Eğitim-Öğretim Değerlendirmeleri Siyasi Değil, Bilimsel Yapılmalı

SENDİKA - 2013-11-16 01:07:54

Türk Eğitim-Sen Genel Başkanı İsmail Koncuk, eğitim-öğretim problemlerinin siyasi değerlendirmelerle değil, bilimsel kriterlerle çözülmesi gerektiğini vurgulayarak, "Hükümet, mülakat sistemini önce kapatılan dershanelerin öğretmenleri üzerinde denemeyi planlamaktadır. Torpille okul müdürü, şube müdürü atamanız size yetmedi de, şimdi de öğretmenleri mi torpille atayacaksınız?" açıklamasında bulundu.

ANKARA(ANKA) - Türk Eğitim-Sen Genel Başkanı İsmail Koncuk, eğitim-öğretim problemlerinin siyasi değerlendirmelerle değil, bilimsel kriterlerle çözülmesi gerektiğini vurgulayarak, "Hükümet, mülakat sistemini önce kapatılan dershanelerin öğretmenleri üzerinde denemeyi planlamaktadır. Torpille okul müdürü, şube müdürü atamanız size yetmedi de, şimdi de öğretmenleri mi torpille atayacaksınız?" açıklamasında bulundu.
Türkiye Kamu-Sen ve Türk Eğitim-Sen Genel Başkanı İsmail Koncuk yaptığı açıklamada, Milli Eğitim Bakanlığı'nın dershanelerin kapatılmasına ilişkin hazırladığı yasa taslağın basına yansımasının ardından dershane tartışmalarının yeniden alevlendiğini belirterek, "Milli Eğitim Bakanlığı basına yansıyan haberi sözüm ona yalanlayan bir açıklama yaptı. Ancak Bakanlığın yaptığı açıklama, aslında haberi doğrulamaktaydı. Daha sonra Milli Eğitim Bakanı Nabi Avcı iki ayrı televizyon programına katılarak, eteğindeki taşları döktü. Anlaşıldığı üzere, Bakanlığın dershaneleri kapatmak için yaptığı çalışma, nedense kamuoyunun gözünden kaçırılarak, şeffaf olmayan bir şekilde ve kapalı kapılar ardında yürütülmektedir" ifadelerine yer verdi.

● **Alıştırma Koşulları**:
(a) Lütfen kaynak metinde Koncuk'un sözlerine göre torpille atandığı söylenen ya da torpille atanıp atanmayacağı sorulan görevlerin hepsini sıralayın.
(b) Kaynak metne göre iki ayrı televizyon programına katılan bakan kimdir?
(c) Kaynak metinde "Türkiye Kamu-Sen ve" sözcüklerinden başlayıp "ifadelerine yer verdi." sözcüklerine kadar (bunlar da dahil) uzanan bölümü olduğu gibi aktarın.
Yanıtlarınızda yalnızca kaynak metinden yararlanın.

● **Sağlanan Veriler**:
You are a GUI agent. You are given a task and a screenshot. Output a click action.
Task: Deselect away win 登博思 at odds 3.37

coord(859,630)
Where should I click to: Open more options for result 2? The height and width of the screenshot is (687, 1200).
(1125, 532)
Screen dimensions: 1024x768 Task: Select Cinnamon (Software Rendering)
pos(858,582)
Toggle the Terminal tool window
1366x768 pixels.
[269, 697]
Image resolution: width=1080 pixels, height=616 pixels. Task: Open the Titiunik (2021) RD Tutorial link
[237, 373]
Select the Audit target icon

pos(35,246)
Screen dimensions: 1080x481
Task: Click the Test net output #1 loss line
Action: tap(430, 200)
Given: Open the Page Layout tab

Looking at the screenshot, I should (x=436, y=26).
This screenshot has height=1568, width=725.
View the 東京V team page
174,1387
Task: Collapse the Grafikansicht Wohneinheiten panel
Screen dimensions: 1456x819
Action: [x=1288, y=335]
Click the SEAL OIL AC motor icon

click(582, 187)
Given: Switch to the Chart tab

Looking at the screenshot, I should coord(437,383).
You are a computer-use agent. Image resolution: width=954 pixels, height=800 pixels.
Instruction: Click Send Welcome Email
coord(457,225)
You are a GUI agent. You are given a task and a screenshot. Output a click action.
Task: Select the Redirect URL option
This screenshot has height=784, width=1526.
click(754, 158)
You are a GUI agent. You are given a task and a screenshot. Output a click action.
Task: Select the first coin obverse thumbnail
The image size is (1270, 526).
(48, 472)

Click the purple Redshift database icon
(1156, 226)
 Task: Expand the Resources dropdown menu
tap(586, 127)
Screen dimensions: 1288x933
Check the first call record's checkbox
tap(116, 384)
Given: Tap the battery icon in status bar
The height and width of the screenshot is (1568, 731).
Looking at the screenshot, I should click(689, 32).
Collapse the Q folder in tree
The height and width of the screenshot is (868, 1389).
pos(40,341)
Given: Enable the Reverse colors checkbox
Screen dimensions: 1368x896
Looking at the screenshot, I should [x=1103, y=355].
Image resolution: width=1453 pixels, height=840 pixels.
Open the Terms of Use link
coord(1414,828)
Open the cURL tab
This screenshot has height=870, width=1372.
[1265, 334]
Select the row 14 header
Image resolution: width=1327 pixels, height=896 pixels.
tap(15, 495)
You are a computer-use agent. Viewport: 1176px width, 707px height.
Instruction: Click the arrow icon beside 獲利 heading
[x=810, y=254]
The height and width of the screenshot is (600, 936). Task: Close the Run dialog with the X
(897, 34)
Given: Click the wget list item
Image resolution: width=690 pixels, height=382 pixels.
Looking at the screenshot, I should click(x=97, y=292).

● **Görevlere Göre Çözümler**:
(a) Okul müdürü, şube müdürü, öğretmen

(b) Milli Eğitim Bakanı Nabi Avcı.

(c)
Türkiye Kamu-Sen ve Türk Eğitim-Sen Genel Başkanı İsmail Koncuk yaptığı açıklamada, Milli Eğitim Bakanlığı'nın dershanelerin kapatılmasına ilişkin hazırladığı yasa taslağın basına yansımasının ardından dershane tartışmalarının yeniden alevlendiğini belirterek, "Milli Eğitim Bakanlığı basına yansıyan haberi sözüm ona yalanlayan bir açıklama yaptı. Ancak Bakanlığın yaptığı açıklama, aslında haberi doğrulamaktaydı. Daha sonra Milli Eğitim Bakanı Nabi Avcı iki ayrı televizyon programına katılarak, eteğindeki taşları döktü. Anlaşıldığı üzere, Bakanlığın dershaneleri kapatmak için yaptığı çalışma, nedense kamuoyunun gözünden kaçırılarak, şeffaf olmayan bir şekilde ve kapalı kapılar ardında yürütülmektedir" ifadelerine yer verdi.